La muchacha se arrodilló sobre el suelo, sin importarle la nieve húmeda, y tomó sus valiosas pertenencias entre sus brazos mientras tartamudeaba unas sinceras palabras de agradecimiento. Luego calló y levantó la vista.

—¿Cuánto tiempo ha pasado?

Hizo la pregunta vacilante; y de repente lamentó haberla hecho, no fuera que no pudiera soportar la respuesta.

—Las estaciones han recorrido un círculo completo, y se han movido de nuevo hasta llegar al invierno.

Un año y medio...

Índigo pensó en las Islas Meridionales, y sintió una débil punzada de dolor. Para ella no habían transcurrido más que unos pocos días desde que dejara su país; sin embargo, entre las paredes de Carn Caille se habían celebrado ya dos primaveras, dos cosechas, dos banquetes de invierno. Pensó en los viejos amigos, y se preguntó cuántos de los que había conocido se habrían marchado ya para siempre.

—Hay paz en tu país —le informó el emisario con suavidad—. Y hay muchos que aún recuerdan con cariño a Kalig y a su familia en sus plegarias.

Índigo parpadeó para librarse de las lágrimas que se helaban en sus pestañas.

—Un día regresaré —susurró; levantó los ojos e insufló a su voz de un ligero tono de desafío—: Lo haré.

El ser avanzó hacia ella y posó las manos sobre sus hombros, para mirarla fijo a los ojos.

—La Madre Tierra comparte tu esperanza —anunció con voz grave—. Sea lo que sea lo que te aguarde, no lo olvides jamás.

—No..., no lo olvidaré...

El emisario retiró las manos.

—Y ahora, ha llegado el momento de que nuestros caminos se separen. Pero antes de despedirnos, tengo unos regalos para ambas. Índigo, este regalo te lo has ganado para que te ayude en tu camino.

El emisario alargó una mano hacia ella, e Índigo vio en la palma un pequeño guijarro marrón veteado de verde y oro. Vacilante extendió la suya y tomó el regalo; tenía un tacto extrañamente cálido y, cuando lo contempló con más atención, le pareció vislumbrar una puntita de luz dorada que se movía en el interior de la piedra como una diminuta luciérnaga cautiva.

—Ésta es tu piedra-imán, Índigo —dijo el ser resplandeciente—. Te guiará con fidelidad en tu búsqueda de los demonios que te has comprometido a destruir. No tienes más que sostener la piedra en tu mano, y la luz de su interior te mostrará qué camino debes tomar.
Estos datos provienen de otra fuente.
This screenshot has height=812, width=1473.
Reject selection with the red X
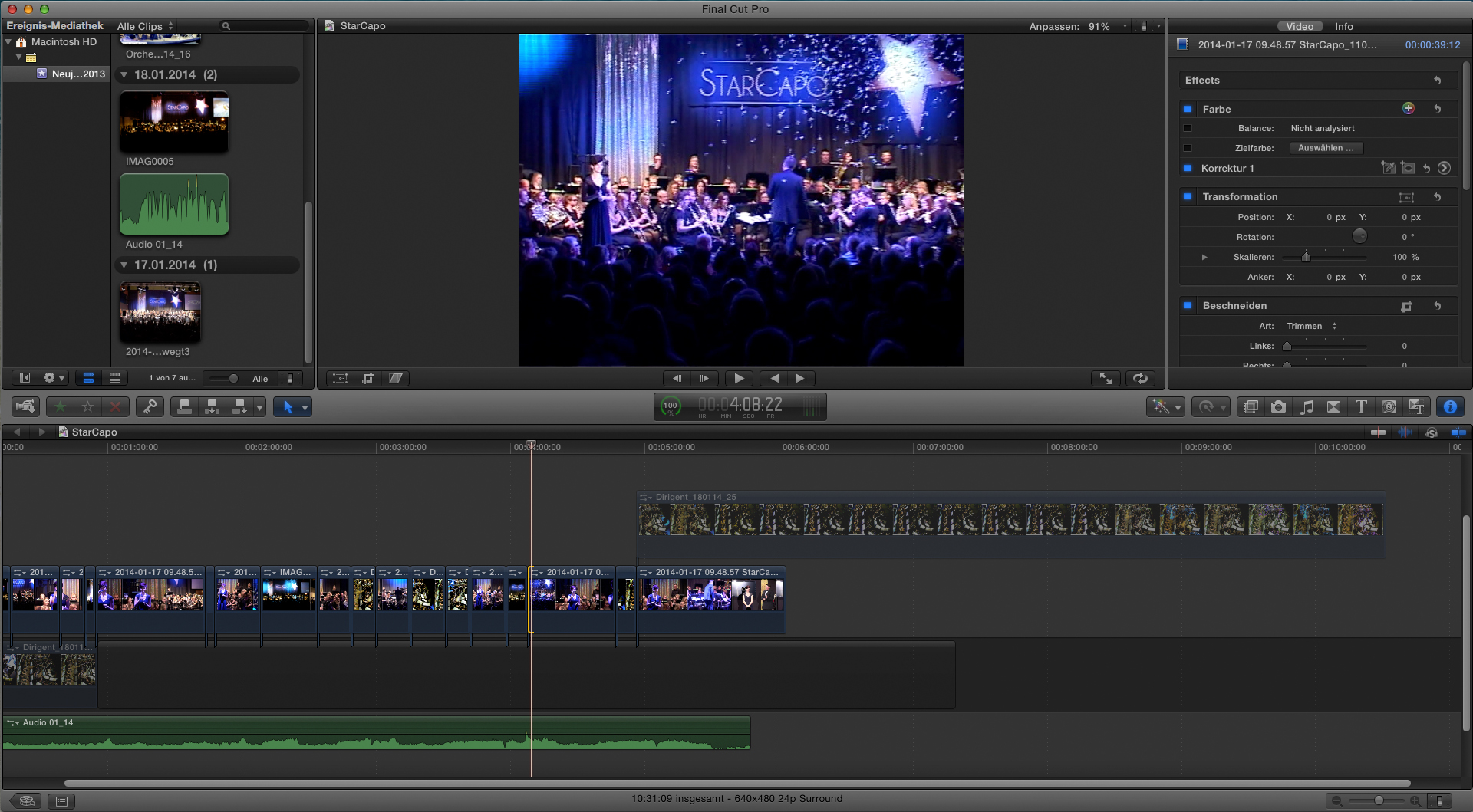click(x=115, y=407)
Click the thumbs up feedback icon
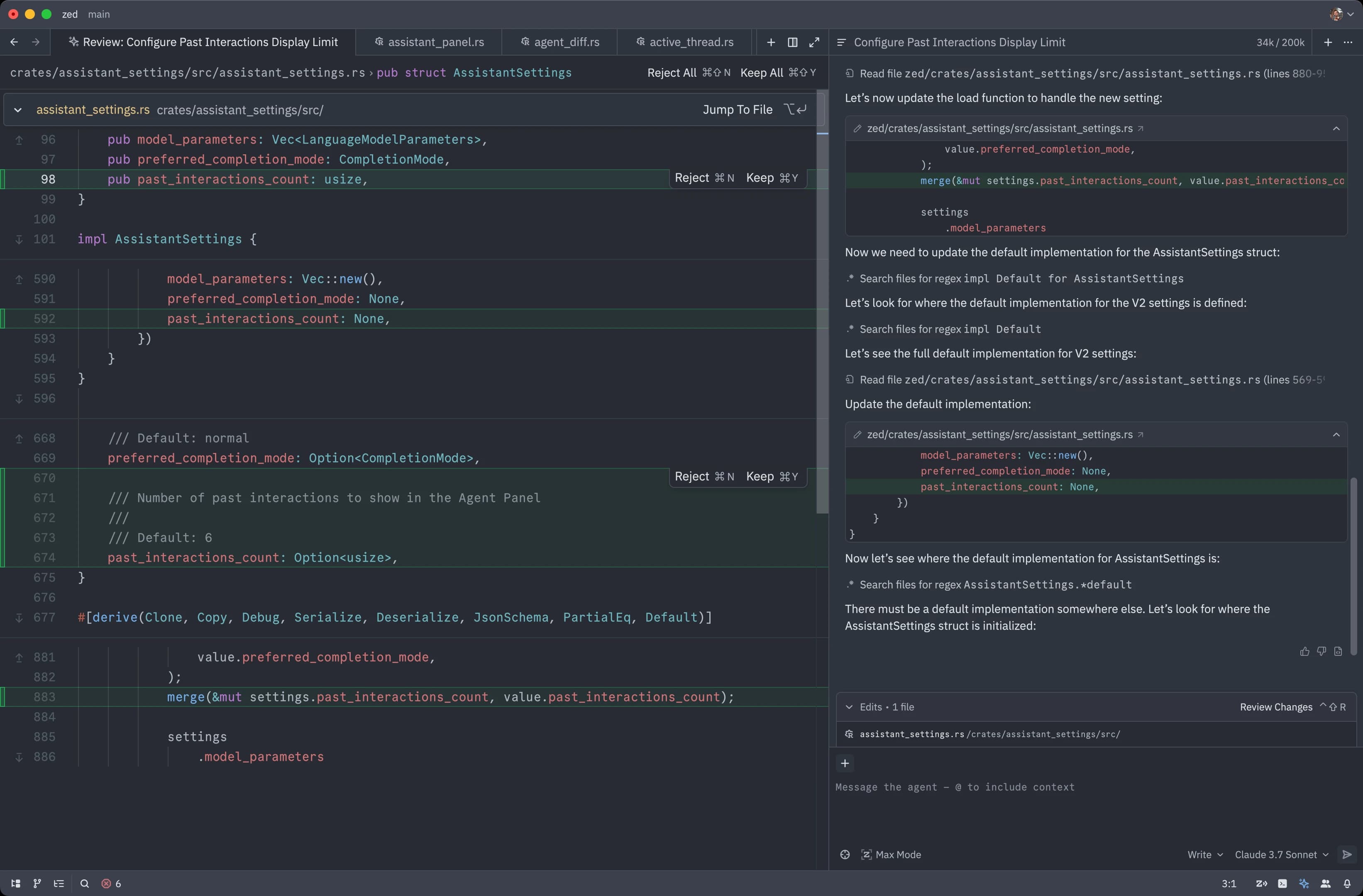 1304,651
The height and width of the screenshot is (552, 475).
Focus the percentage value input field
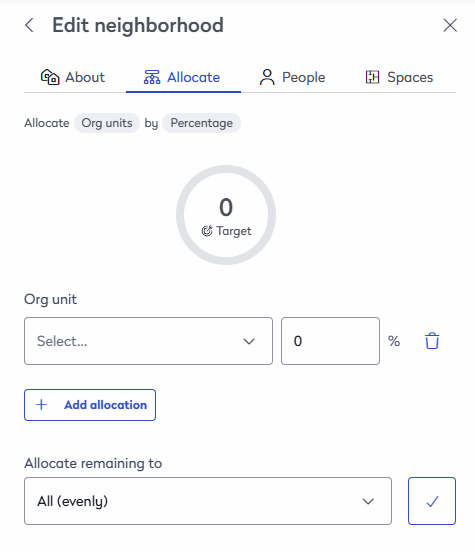[x=330, y=341]
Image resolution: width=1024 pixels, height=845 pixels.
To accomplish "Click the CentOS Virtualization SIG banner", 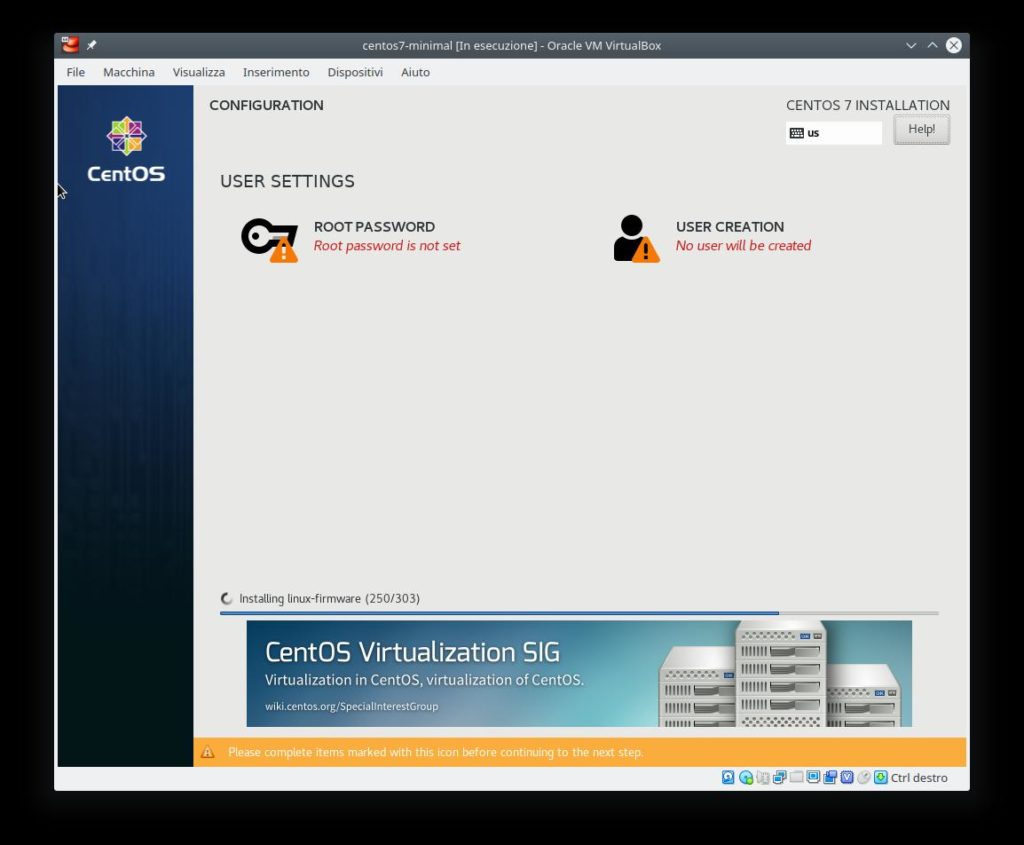I will click(x=580, y=673).
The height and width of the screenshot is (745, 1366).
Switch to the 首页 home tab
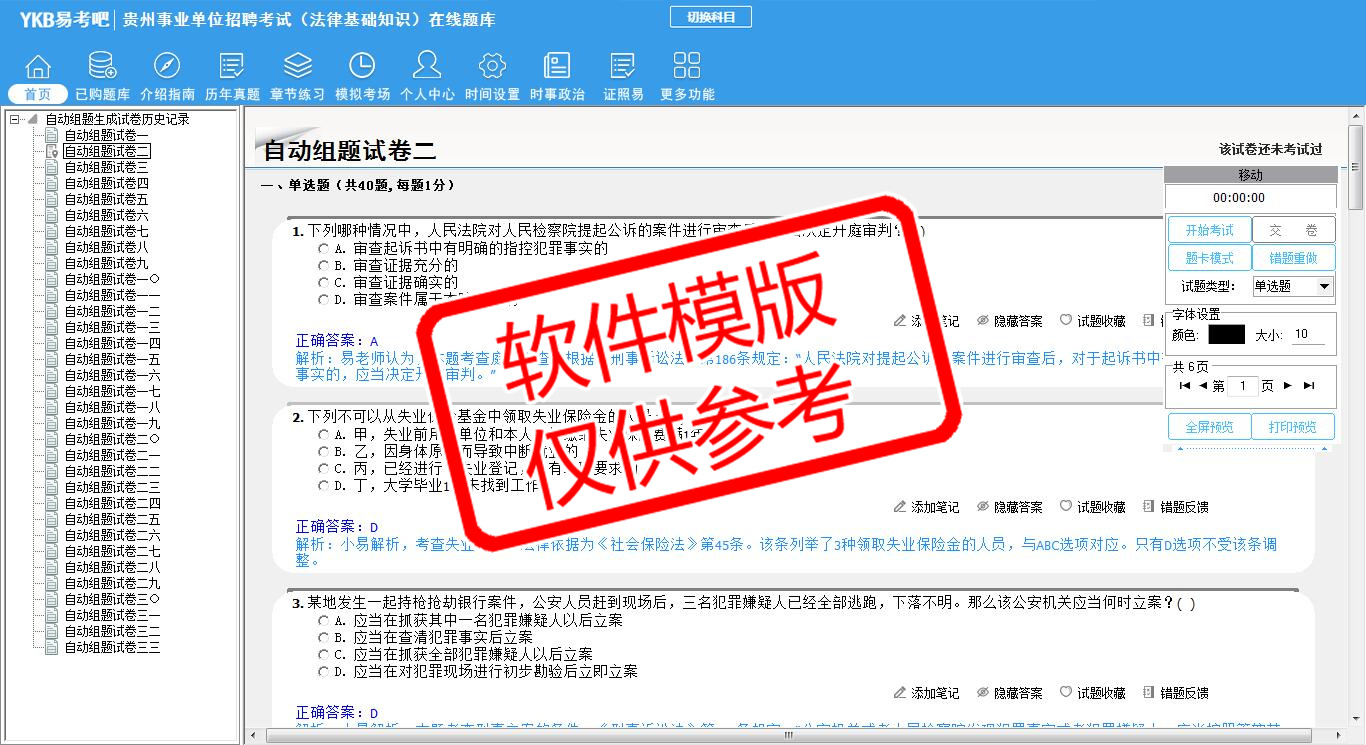[38, 94]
Jamás te fallará.

Los dedos de Índigo se cerraron alrededor de la piedra; parecía palpitar en su mano, como si un corazón diminuto latiera en sus profundidades, y era una sensación reconfortante aunque en una forma que no podía definir. Levantó la vista.

—Gracias... —dijo en voz baja.

—Se te da de buena gana. Y ahora,
Grimya.
—El ser se inclinó para acariciar a la loba, que había asistido a la conversación con una vaga expresión de melancolía—. Hermanita, posees un corazón afectuoso y leal digno de los de tu clase. Sin embargo padeces una aflicción, y ésta te ha convertido en una proscrita. ¿Te gustaría librarte de este estigma,
Grimya?
¿Ser libre para reunirte con los tuyos, para vivir con tus parientes y tus amigos en el bosque y no volver a estar sola jamás?